The migration path is smooth, the patterns are familiar, and the future is unified. Whether you're starting fresh or migrating existing projects, now is the perfect time to embrace Agent Framework.
In Part 2, we'll explore Workflows—the powerful orchestration engine that enables complex, durable, multi-step agent tasks.
Top comments (2)
The unification of SK + AutoGen makes a lot of sense — the split always felt artificial when you actually needed both single-agent tool calling AND multi-agent orchestration in the same project.
One thing I'm curious about for Part 2: how does the workflow engine handle cross-framework agent communication? The A2A protocol mention is interesting because in practice, most production agent deployments I've seen end up needing agents built on different stacks to talk to each other. Your .NET agent might need to coordinate with a Python-based CrewAI crew or an OpenAI Swarm.

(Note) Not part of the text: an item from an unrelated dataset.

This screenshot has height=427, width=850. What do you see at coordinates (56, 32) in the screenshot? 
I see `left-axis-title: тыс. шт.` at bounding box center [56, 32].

The broader challenge right now is that the agent ecosystem is fragmenting fast — not just frameworks, but the platforms agents deploy onto. There are 100+ dedicated agent platforms now (social networks, marketplaces, governance systems) each with their own API patterns. We've been tracking this in an open-source list: github.com/profullstack/awesome-agent-platforms
Would be great to see how Agent Framework's MCP integration plays with that cross-platform reality in Part 3.
Great points, and you're hitting on exactly what Part 2 covers.
Cross-framework communication: Agent Framework uses A2A (Agent-to-Agent) protocol as the interop layer. It's HTTP/JSON-based, so your .NET agent doesn't care if the other side is CrewAI, Swarm, or a shell script — it just speaks the protocol. Think of it like how REST doesn't care what language your server runs.
The key abstractions:
• AgentCard — discovery/capability advertisement
• Task — the unit of work passed between agents
• Artifact — outputs agents produce for each other
So a .NET Agent Framework agent can hand off to a Python CrewAI crew, get results back, and continue orchestration — as long as both speak A2A.
MCP integration: MCP is the "tool calling" layer (agent ↔ tools), while A2A is the "agent coordination" layer (agent ↔ agent). They're complementary. Your agent uses MCP to call a database or API, and A2A to delegate to another agent that might be running anywhere.
Platform fragmentation: You're right that this is accelerating. The awesome-agent-platforms list is useful — I'll check it out. Microsoft's bet seems to be that A2A + MCP become the common protocols that abstract over platform differences, similar to how HTTP abstracted over network differences.
Part 3 will dig into the MCP registry and how agents discover each other's capabilities across deployments.